## [Task requirements]
(1) Answer these from the DANDI archive thread, each on its own line:
(a) What limitation of Netlify redirects is given?
(b) What format of data do people who use the API directly get?
(c) In which version was the issue released?
(2) In one to three sentences, explain why the DANDI archive thread says a curl user would gain little beyond proper 404 responses if the archive were converted to SSR.

## [Source extract]
------------------------
Until we thoroughly discuss server side rendering, I don't think we can really act on this. In order for us to do this we'd need to make an ajax request to the API to confirm that the requested dataset exists, and "return" the correct page, or return a 404 if the ajax request returns a 404. Afaik there's no way for us to do this with Netlify redirects, they can't do things conditionally like that.

The discussion of SSR is probably one we should have, but I think we should punt on this until that's taken place. I also don't think this in and of itself is a reason to move to SSR, but rather a beneficial side effect of it.

waxlamp commented 2 years ago

yet to assess what would be ramifications, but as I have mentioned during our monday standup, it is not just curl use space -- it is rather the space of anything non-human which wants or needs to talk to an archive.

But this is precisely what APIs are for.

The DANDI archive was perhaps better suited for a pure SSR solution from the start, so let's imagine we magically converted it to be SSR. curl usage would instantly improve, since it would get the same 404 response for an invalid dandiset ID as a human viewer of the website would. But I think that's about all the curl user would gain--in case of a 200 response, they would still need to parse out the DLP HTML to recover data about the dandiset.

So I guess I would say, folks wanting to automate interaction with the DANDI archive would need to learn how the API works and use that directly--and then they get to have JSON-formatted data, as well as proper 404 responses, etc.

To summarize this a different way: the web portal is truly meant for humans, not machines, and IMO we should lean into that idea.

In the case of SSR, I suppose we could send a different response depending on the user agent string, but even in that case I might simply argue for machine clients to make use of the API, since that's really what it's there for.

returning plain 404 sounds like the best standard way for now. But could it be achieved?

Echoing Jake above, with our current architecture, I don't see how (but I'm open to ideas). My proposal for unasking this question is still for curl-users to hit the API instead of the frontend.

yarikoptic commented 2 years ago

So ok, issue should indeed be solved "one step at a time" and let's just get back to the original issue that there is no indication to a human user whatsoever that entered URL is not leading to some valid dandiset version. E.g. go to https://dandiarchive.org/dandiset/000167/0.220329.completenonsense

jjnesbitt commented 2 years ago

So ok, issue should indeed be solved "one step at a time" and let's just get back to the original issue that there is no indication to a human user whatsoever that entered URL is not leading to some valid dandiset version. E.g. go to dandiarchive.org/dandiset/000167/0.220329.completenonsense

Yes, this is something we should definitely address.

dandibot commented 1 year ago

:rocket: Issue was released in v0.3.17 :rocket:
------------------------
## [Data rows]

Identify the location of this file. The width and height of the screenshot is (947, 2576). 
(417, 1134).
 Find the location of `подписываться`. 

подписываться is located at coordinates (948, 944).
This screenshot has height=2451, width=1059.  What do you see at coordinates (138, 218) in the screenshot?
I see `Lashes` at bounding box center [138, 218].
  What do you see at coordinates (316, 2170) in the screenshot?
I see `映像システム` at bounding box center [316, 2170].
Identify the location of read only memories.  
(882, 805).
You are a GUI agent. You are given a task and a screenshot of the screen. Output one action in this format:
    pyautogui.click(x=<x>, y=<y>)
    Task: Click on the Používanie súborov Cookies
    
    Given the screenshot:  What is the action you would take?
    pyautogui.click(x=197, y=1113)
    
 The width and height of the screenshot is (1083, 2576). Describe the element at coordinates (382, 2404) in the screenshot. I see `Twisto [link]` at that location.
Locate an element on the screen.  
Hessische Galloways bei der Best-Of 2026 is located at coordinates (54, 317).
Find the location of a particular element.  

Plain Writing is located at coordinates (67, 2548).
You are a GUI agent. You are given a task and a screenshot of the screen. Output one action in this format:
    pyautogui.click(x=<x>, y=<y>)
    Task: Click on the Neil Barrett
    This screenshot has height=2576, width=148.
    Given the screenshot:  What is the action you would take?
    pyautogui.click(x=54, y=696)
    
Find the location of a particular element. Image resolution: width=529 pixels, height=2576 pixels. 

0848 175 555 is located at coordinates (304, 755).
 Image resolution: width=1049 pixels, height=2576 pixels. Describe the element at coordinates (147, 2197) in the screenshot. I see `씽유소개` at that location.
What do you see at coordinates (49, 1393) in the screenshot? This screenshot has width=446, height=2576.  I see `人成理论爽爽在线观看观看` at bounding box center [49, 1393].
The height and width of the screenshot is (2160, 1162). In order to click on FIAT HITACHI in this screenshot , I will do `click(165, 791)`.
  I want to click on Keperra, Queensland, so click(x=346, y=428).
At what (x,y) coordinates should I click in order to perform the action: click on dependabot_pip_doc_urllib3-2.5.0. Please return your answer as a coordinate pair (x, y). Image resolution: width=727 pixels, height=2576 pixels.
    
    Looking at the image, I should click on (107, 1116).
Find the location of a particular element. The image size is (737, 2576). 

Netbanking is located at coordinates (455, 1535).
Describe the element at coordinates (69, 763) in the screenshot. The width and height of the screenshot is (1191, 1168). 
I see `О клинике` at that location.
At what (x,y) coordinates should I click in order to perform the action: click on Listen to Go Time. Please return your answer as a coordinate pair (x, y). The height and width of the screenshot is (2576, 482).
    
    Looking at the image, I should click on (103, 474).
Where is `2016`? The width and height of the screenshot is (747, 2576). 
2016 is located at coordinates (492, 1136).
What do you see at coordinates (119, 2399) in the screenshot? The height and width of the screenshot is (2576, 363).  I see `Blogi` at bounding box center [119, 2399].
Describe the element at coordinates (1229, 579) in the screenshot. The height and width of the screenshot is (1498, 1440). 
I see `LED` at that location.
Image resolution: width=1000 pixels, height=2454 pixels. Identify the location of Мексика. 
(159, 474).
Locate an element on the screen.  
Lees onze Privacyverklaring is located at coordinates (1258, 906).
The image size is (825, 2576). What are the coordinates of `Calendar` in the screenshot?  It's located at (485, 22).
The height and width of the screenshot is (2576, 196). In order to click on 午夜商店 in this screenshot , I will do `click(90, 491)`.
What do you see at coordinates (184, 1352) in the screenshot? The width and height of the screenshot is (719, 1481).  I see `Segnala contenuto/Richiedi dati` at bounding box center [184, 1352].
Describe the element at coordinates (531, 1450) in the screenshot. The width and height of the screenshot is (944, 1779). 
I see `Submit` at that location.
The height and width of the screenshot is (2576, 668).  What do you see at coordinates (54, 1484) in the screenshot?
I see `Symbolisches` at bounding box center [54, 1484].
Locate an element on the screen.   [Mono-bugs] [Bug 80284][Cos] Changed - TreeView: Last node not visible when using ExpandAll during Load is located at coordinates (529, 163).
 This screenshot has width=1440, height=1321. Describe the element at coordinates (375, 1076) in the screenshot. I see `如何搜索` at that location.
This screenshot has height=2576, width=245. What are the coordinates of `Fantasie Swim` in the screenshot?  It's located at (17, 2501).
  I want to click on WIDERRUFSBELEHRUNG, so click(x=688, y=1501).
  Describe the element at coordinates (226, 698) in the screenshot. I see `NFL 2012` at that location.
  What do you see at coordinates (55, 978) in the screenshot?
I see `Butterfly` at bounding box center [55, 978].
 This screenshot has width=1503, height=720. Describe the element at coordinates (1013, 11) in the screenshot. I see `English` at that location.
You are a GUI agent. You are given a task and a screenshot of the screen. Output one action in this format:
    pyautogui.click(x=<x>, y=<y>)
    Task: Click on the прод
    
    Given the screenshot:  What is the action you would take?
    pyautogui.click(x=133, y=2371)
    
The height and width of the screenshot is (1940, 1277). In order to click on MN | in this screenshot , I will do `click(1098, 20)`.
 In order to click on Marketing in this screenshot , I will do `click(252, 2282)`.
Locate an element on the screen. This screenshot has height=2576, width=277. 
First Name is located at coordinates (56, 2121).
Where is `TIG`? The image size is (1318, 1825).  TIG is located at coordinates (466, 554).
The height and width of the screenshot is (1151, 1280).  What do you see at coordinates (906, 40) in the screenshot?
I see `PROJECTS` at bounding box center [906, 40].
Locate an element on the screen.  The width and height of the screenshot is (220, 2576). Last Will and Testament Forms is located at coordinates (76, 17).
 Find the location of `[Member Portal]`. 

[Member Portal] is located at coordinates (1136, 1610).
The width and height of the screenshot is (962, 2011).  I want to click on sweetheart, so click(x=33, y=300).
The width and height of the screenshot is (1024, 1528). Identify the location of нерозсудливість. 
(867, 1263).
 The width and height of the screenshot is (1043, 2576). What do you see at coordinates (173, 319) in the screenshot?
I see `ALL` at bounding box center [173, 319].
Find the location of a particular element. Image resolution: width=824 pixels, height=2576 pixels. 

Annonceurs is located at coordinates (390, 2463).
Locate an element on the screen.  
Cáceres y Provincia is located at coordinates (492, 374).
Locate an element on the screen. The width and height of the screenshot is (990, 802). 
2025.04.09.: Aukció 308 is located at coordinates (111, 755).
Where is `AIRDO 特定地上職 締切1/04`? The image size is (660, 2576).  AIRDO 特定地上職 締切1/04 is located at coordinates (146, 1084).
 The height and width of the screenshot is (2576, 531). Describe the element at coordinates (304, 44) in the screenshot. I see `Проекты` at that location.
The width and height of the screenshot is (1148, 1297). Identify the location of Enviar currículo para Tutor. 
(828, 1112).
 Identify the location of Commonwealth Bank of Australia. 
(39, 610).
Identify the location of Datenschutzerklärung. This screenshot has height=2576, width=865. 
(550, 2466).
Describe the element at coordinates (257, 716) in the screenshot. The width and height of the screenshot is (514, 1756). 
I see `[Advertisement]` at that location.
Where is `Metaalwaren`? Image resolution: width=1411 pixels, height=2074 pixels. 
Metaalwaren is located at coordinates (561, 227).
------------------------
## [Answers to the problems]
(1)
(a) They can't do things conditionally, such as returning the correct page or a 404 depending on an ajax request.
(b) JSON-formatted data.
(c) v0.3.17.

(2) SSR would give curl the same 404 response that a human sees for an invalid dandiset ID. For a 200 response, however, the curl user would still have to parse the DLP HTML to recover data about the dandiset. The thread therefore recommends that automated clients use the API, which provides JSON-formatted data and proper 404 responses.